这个先验分布就是 $x(1)$ 的分布，在生成图片的过程中，我们需要通过该分布，采样出来 $x(1)$ ，而后通过反向过程来生成我们想要的图片 $x(0)$ 。

因此根据公式 $(5)$ ，loss 的计算过程可以写成：

import paddle
import functools

# Modified from https://colab.research.google.com/drive/120kYYBOVa1i0TD85RjlEkFjaWDxSFUx3?usp=sharing#scrollTo=zOsoqPdXHuL5
def loss_fn(model, x, marginal_prob_std, eps=1e-5):
    """Compute the loss function. 参考公式 (5)

    Args:
      model: A score model.
      batch: A mini-batch of training data.

    Returns:
      loss: A scalar that represents the average loss value across the mini-batch.
    """
    # 此处的 score funciton 可以看做是一个 Unet + post processing
    random_t = paddle.rand((x.shape[0],)) * (1. - eps) + eps  
    z = paddle.randn(x.shape)
    std = marginal_prob_std(random_t)
    perturbed_x = x + z * std[:, None, None, None]
    score = model(perturbed_x, random_t)
    
    # 如公式 5 得出 loss 的计算结果。 
    loss = paddle.mean(paddle.sum((score * std[:, None, None, None] + z)**2, axis=(1,2,3)))
    return loss

其中 marginal_prob_std 表示 $p_{0t}(\mathbf{x}(t) \mid \mathbf{x}(0))$ 中的方差； diffusion_coeff 表示公式 $(1)$ 中的 diffusion coefficient

# modified from https://colab.research.google.com/drive/120kYYBOVa1i0TD85RjlEkFjaWDxSFUx3?usp=sharing#scrollTo=LZC7wrOvxLdL
def marginal_prob_std(t, beta):
  # 参考公式 7
  return paddle.sqrt((beta**(2 * t) - 1.) / 2. / paddle.log(beta))

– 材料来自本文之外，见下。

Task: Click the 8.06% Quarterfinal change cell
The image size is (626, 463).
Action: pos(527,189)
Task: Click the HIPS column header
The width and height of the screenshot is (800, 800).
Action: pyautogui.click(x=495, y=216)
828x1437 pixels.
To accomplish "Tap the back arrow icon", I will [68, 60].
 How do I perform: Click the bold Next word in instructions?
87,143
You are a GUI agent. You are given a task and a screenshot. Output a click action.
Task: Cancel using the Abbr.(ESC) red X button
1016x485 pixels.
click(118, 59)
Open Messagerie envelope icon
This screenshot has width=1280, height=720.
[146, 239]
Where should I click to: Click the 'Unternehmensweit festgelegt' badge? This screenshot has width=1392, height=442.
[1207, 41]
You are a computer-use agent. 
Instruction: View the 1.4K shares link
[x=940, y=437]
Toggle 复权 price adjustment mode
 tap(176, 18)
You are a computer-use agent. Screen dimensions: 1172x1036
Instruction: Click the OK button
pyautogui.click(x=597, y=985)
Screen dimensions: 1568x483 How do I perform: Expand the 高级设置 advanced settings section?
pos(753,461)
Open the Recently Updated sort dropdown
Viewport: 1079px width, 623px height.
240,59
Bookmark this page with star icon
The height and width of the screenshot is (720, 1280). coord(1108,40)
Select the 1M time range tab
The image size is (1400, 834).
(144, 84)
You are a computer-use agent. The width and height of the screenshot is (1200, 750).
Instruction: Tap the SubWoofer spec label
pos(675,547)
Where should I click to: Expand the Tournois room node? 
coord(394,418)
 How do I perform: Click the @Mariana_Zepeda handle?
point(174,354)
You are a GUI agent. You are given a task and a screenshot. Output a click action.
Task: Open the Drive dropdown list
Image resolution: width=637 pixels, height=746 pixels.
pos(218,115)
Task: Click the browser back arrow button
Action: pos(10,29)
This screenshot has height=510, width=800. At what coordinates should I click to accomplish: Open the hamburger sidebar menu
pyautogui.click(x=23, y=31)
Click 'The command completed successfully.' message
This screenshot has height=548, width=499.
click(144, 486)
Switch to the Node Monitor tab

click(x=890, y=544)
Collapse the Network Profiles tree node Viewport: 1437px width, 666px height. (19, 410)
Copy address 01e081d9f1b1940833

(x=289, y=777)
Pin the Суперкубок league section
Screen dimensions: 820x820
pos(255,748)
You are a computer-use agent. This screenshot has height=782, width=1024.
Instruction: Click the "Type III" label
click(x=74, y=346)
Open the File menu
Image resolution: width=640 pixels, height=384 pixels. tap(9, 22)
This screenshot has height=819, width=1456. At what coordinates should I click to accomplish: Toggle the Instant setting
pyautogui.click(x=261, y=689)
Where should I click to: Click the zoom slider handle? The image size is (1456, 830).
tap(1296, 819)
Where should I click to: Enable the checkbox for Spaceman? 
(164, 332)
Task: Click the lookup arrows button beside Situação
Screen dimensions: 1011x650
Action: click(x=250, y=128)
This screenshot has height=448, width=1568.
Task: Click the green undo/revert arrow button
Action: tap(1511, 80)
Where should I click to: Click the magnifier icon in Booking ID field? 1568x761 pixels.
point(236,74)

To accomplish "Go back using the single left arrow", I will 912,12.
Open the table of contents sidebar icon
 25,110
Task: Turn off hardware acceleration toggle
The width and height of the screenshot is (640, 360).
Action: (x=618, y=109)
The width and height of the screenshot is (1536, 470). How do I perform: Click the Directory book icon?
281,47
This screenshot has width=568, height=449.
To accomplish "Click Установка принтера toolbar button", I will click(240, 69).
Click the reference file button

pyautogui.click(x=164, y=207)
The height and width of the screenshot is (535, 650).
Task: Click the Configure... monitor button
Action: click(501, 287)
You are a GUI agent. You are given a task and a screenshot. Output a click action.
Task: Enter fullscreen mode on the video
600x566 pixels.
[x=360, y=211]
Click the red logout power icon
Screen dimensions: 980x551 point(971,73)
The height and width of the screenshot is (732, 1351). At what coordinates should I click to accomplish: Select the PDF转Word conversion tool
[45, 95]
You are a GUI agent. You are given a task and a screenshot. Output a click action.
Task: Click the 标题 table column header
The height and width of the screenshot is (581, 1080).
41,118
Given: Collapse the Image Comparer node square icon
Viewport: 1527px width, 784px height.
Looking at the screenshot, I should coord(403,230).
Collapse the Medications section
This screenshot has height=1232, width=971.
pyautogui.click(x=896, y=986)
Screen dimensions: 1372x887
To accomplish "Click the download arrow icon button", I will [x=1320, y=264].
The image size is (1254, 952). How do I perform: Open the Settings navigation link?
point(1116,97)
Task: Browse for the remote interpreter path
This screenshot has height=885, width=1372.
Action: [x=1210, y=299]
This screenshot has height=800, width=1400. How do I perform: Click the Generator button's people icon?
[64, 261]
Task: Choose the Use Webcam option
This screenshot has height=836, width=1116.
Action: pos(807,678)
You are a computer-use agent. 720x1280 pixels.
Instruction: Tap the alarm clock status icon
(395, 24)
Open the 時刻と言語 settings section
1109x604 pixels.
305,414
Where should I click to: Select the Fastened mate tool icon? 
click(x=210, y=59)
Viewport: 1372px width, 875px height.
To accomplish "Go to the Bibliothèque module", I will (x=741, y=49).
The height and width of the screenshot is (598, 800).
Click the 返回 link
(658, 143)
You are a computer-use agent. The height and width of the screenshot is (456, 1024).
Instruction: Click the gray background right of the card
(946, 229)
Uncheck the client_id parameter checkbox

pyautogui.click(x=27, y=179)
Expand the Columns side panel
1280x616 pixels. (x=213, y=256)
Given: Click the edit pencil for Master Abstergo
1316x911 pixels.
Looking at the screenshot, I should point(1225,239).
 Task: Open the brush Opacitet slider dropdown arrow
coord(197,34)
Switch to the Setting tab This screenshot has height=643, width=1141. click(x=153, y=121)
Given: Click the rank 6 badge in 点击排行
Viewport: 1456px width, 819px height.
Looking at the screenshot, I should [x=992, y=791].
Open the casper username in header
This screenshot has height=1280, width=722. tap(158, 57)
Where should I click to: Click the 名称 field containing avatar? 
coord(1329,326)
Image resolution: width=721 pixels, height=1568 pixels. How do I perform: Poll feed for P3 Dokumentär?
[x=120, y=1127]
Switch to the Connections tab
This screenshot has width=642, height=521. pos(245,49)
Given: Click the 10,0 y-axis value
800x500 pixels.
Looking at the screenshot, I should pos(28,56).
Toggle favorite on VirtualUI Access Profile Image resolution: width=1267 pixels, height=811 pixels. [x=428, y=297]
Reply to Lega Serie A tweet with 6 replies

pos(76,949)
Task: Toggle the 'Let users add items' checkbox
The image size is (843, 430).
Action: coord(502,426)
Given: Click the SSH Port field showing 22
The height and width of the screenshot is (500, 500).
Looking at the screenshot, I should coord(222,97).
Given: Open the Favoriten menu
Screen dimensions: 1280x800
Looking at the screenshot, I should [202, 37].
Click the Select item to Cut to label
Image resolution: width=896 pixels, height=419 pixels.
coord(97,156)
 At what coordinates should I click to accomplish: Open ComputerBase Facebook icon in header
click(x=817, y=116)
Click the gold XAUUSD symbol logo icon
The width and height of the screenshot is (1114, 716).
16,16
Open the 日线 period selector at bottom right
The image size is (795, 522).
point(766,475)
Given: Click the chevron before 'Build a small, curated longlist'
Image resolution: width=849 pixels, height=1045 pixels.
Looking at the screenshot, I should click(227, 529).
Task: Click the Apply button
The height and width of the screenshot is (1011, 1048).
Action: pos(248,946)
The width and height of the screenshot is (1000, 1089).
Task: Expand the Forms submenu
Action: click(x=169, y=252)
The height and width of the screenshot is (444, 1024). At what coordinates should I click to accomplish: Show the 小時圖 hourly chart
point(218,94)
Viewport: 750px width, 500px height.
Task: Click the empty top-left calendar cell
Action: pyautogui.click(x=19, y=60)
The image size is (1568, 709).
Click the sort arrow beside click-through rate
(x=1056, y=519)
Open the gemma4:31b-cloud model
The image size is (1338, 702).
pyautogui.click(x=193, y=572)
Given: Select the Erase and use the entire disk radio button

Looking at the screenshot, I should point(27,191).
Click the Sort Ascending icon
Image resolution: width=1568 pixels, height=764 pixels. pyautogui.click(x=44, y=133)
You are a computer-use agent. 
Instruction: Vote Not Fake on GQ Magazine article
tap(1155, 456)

def diffusion_coeff(t, beta):
  # 参考公式 6 与公式 1
  return beta**t

beta =  paddle.to_tensor(25.)   # 该参数对应 ppdiffusors sde 中的 sigma
marginal_prob_std_fn = functools.partial(marginal_prob_std, beta=beta)
diffusion_coeff_fn = functools.partial(diffusion_coeff, beta=beta)

其中 Diffusion SDE 作者令 $\lambda(t) \propto 1 / \mathbb{E}\left[\left\|\nabla_{\mathbf{x}(t)} \log p(\mathbf{x}(t) \mid \mathbf{x}(0))\right\|_2^2\right]$ 是为了使得 loss 在不同的时间步 $t$ 下保持平衡。

在确定好 loss function 之后，我们定义一个模型 ScoreNet （即前面公式中提到的 $s_\theta(\mathbf{x}, t)$ ）来对 score function 进行拟合。模型架构我们参考宋飏大佬在 Tutorial on Score-Based Generative Modelingopen in new window 教程中的模型进行设计，具体模型架构可在 model.py 中查看。

对于模型架构，一个有意思的点是，论文中实用了 U-Net，并针对 U-Net 的结果除以 $\sigma$ 进行了归一化，原作者表示：

model output rescale by $1/\sqrt{\mathbb{E}[\|\nabla_{\mathbf{x}}\log p_{0t}(\mathbf{x}(t) \mid \mathbf{x}(0)) \|_2^2]}$ ）， this rescaling helps capture the norm of the true score。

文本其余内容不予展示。